リレールーティング、プライバシー、および小さなネイティブUIに焦点を当てたKotlinとJetpack ComposeのAndroidクライアントであるWispは、v1.0.0を出荷し、続いてv1.0.2を出荷しました。1.0.0のマイルストーンは、Newsletter #19で扱ったNormie Modeの法定通貨表示切り替え、For Youフィード、NIP-29リレーベースのグループ設定、およびNIP-65リレーリスト配信をまとめたものです。v1.0.2はAndroid 15の16 KBページサイズサポート、ドロワーシートのQRスキャンタブ、インラインビデオコントロール用のダウンロードボタン、通知リストのパフォーマンス修正を追加します。

grain v0.5.2はWebSocketロックアップを修正、v0.5.3は仕上げを継続

0ceanSlim製のGoリレーであるgrainは、v0.5.0で導入されたWebSocketロックアップに対する重要なホットフィックスとしてv0.5.2をカットし、続いてv0.5.3を出荷しました。ロックアップは特定のフィルタおよびWebSocketパスの下で接続をハングさせていたため、v0.5.1またはv0.5.0のオペレータはアップグレードすべきです。grainはすべての主要なNostrイベントカテゴリを追跡し、NIP-11リレー情報を公開し、ホワイトリスト/ブラックリストのアクセス制御、kindごとのレート制限、ウェブダッシュボード、およびv0.5.xラインで追加されたGoクライアントライブラリをサポートします。

Mostro Core v0.10.0とMostro Mobile v1.2.5がNIP-59デュアルキーgift wrapを採用

Mostro Core v0.10.0は、識別鍵とトレード鍵を分割した新しいNIP-59 gift-wrapモジュールを追加します。以前のトランスポートコードは、トレードidentityとgift wrappingの両方に単一のidentity鍵を使用していました。v0.10.0は安定したトレードidentityをエフェメラルなwrapping鍵から分離するため、トレードプロトコルに必要なidentityを保ちながら、各トレードで新鮮なトランスポート鍵を使用できます。デーモン統合はMostro PR #718経由でランディングし、mostro-cli PR #165は同じ移行をコマンドラインクライアントにもたらします。
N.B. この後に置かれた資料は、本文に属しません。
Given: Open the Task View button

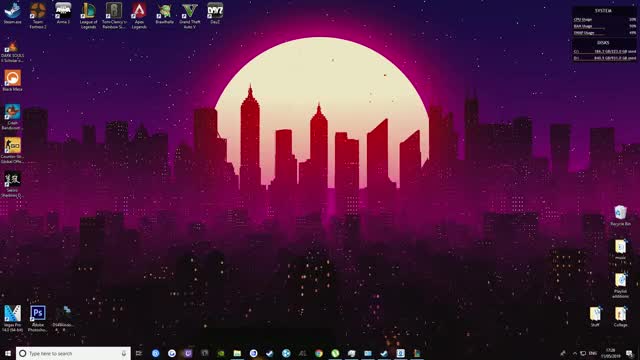Looking at the screenshot, I should click(139, 353).
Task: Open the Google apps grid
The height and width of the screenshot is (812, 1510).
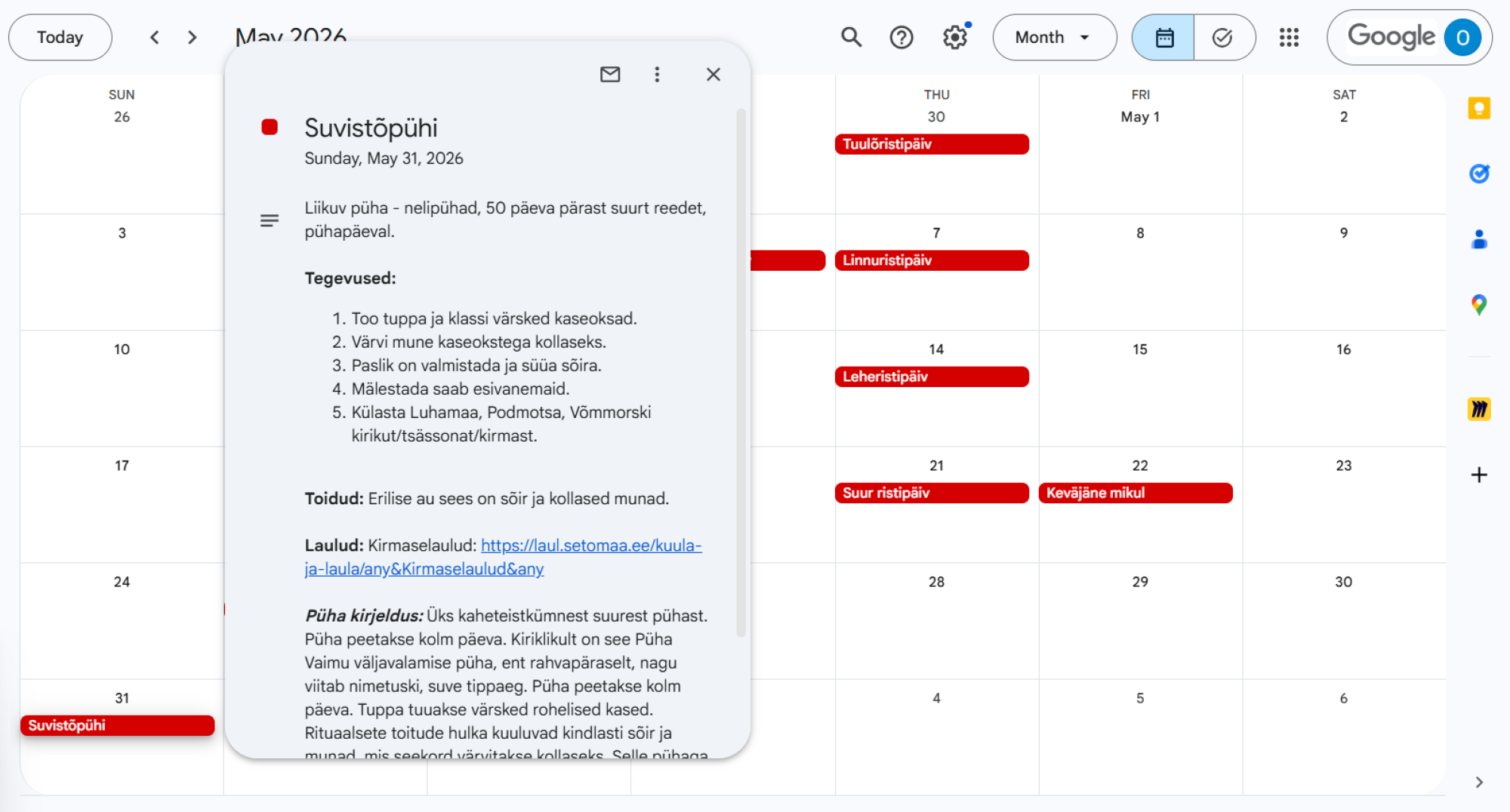Action: [x=1289, y=37]
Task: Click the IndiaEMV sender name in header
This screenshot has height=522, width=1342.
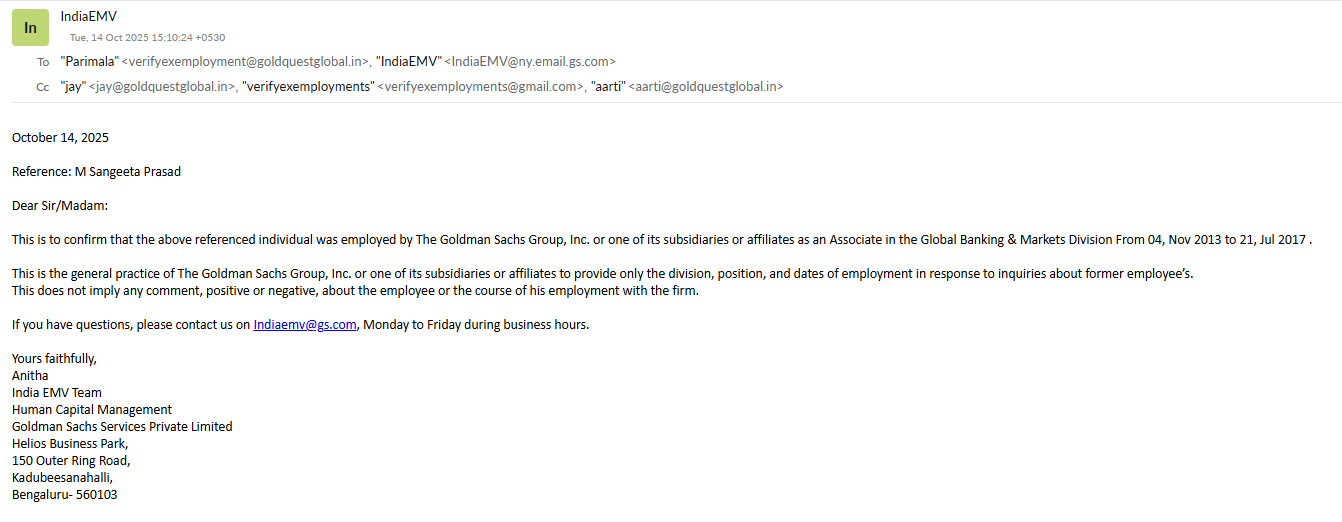Action: (x=89, y=16)
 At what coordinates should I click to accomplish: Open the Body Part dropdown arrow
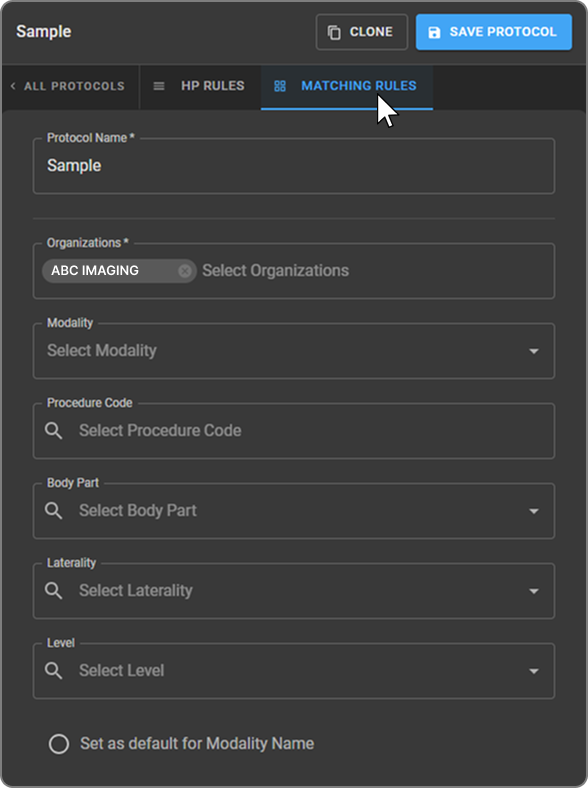(x=534, y=511)
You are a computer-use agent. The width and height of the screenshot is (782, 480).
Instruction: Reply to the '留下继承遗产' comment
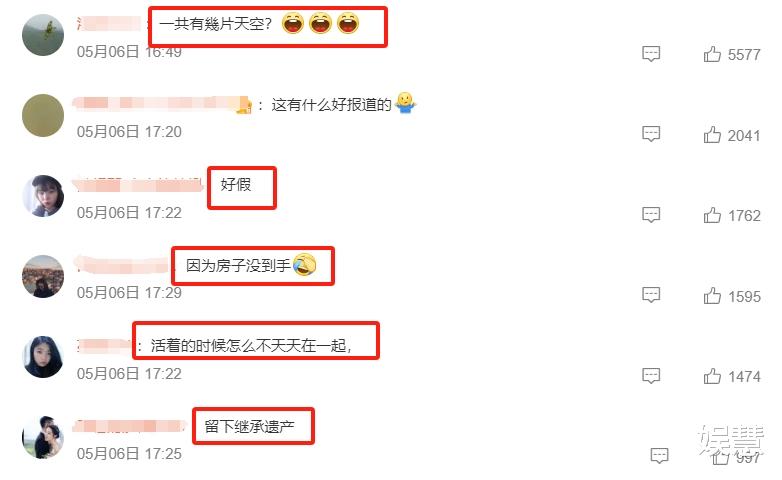point(659,456)
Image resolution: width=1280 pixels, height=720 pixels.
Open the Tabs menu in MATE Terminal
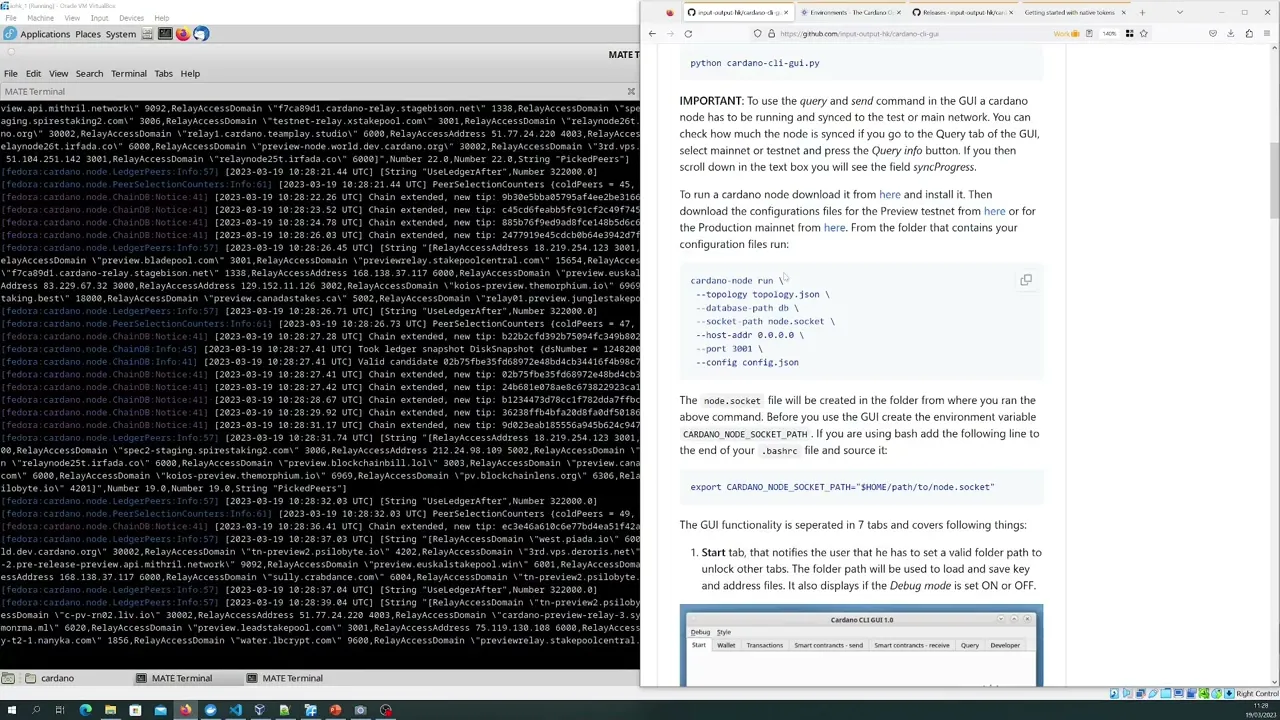[x=163, y=73]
Mostro Mobile v1.2.5はプロトコル作業と並行して出荷されました。PR #581は、テイカーがメイカーのアカウント年齢によってオファーをフィルタリングできるようにし、ユーザーがオーダーブック内の新しく作成されたメイカーアカウントを避ける方法を提供します。PR #580はキャンセルされたオーダー詳細の役割ラベルを修正し、PR #576は協調的キャンセルボタンを整理します。

marmot-ts v0.5.0がアドレス可能KeyPackagesを出荷

marmot-tsは、TypeScript版Marmotクライアントの最初の計画された破壊的変更リリースである@internet-privacy/marmot-ts@0.5.0をカットしました。PR #68はアドレス可能KeyPackageサポートを追加します。KeyPackageManagerは今、レガシーのkind 443と新しいkind 30443の両方のKeyPackageイベントを扱えます。このリリースはKeyPackageStoreとグループ状態ストレージクラスを削除し、それらをKeyPackageManagerMarmotGroupに渡される汎用キーバリューストアに置き換えます。また、招待とグループ管理をMarmotClient.invitesMarmotClient.groupsに移動するため、直接埋め込むユーザーはアップグレード前にコンストラクタとストレージの変更が必要です。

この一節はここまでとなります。